In class yesterday, we talked about how seminary life can seem at a distance from front-line ministry, and shielded from its demands. Students can easily miss the cost. We need to be jolted by the reality of “suffering for Jesus.” Aren’t some sufferings inevitably bound up with following Jesus, and expressing his kingdom courage and compassion? Isn’t this what the “sufferings of Christ overflowing into our lives” (2 Cor. 1:5) is all about? On the apostle Paul’s lists of sufferings, most of them could have been avoided by avoiding Christ!
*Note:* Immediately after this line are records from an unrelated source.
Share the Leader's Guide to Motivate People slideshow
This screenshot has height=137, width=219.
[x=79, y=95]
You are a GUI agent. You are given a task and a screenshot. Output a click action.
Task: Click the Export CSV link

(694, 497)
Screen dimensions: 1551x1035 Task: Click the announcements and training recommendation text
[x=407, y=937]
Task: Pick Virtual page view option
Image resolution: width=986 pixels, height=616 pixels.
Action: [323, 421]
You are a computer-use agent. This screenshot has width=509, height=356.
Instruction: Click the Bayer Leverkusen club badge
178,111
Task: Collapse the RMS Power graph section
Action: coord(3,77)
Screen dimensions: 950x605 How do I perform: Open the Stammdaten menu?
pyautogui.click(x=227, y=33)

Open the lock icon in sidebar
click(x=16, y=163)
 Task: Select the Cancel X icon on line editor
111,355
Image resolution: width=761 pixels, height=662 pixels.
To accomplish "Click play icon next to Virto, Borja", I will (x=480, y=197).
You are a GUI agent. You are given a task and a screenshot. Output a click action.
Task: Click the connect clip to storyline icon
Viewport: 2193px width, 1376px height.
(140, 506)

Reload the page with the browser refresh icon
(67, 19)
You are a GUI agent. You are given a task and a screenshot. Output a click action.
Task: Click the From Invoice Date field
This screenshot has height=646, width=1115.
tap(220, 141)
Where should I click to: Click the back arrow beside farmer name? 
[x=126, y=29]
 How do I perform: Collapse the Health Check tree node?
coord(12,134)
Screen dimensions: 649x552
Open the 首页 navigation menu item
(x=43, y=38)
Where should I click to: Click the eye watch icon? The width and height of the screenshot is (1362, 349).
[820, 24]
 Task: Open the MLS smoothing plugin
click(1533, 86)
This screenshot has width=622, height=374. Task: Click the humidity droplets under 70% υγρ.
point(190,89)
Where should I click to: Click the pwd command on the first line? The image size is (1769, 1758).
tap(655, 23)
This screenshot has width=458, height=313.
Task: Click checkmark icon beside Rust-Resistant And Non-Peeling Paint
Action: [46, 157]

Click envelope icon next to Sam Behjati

I read to the class a section from J.H. Jowett’s sermon on the sufferings of Christ. (Jowett was a Congregational preacher at the beginning of the twentieth century in England). I think it’s worth blogging:
Now the range of our possible sufferings is determined by the largeness and nobility of our aims. It is possible to evade a multitude of sorrows by the cultivation of an insignificant life. Indeed, if it be a man’s ambition to avoid the troubles of life the receipt is perfectly simple: let him shed his ambitions in every direction. Let him cut the wings of every soaring purpose, and let him assiduously cultivate a little life…. Cultivate deafness and you are saved from the horrors of discords. Cultivate blindness, and you are saved from the assault of the ugly. Stupefy a sense and you shut out a world…that is why so many people, and even so many professedly Christian people, get through life so easily, and with a minimum acquaintance with tribulation. It is because they have reduced their souls to a minimum. Tiny souls can dodge through life; bigger souls are blocked on every side.
God calls us to cultivate significant lives and that means sharing the sufferings of Christ, but also hearing his promise of comfort that overflows (2 Cor 1:5). And this challenge is not just for my students!